Start of Material supplied

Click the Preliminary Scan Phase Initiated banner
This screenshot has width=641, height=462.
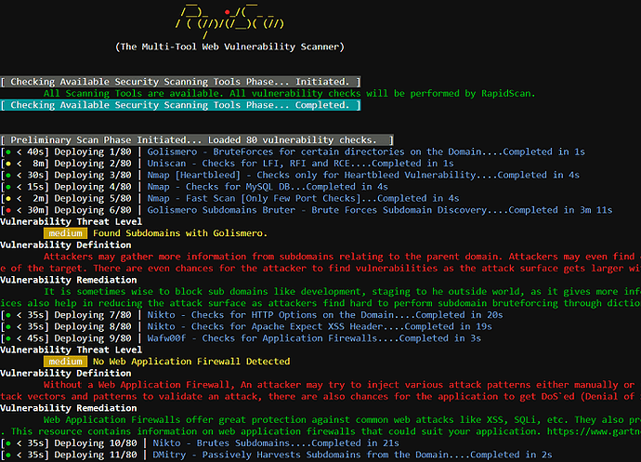click(196, 139)
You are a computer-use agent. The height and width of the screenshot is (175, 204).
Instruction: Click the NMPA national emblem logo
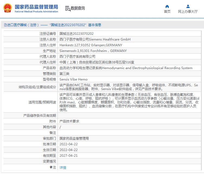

End of Material supplied

— Instructions for the task —
Every line of the material should be repeated precisely; pictures are to be excluded.

— Task result —
Click the Preliminary Scan Phase Initiated banner
This screenshot has width=641, height=462.
click(196, 139)
You are a computer-use agent. The height and width of the screenshot is (175, 204).
Instruction: Click the NMPA national emblem logo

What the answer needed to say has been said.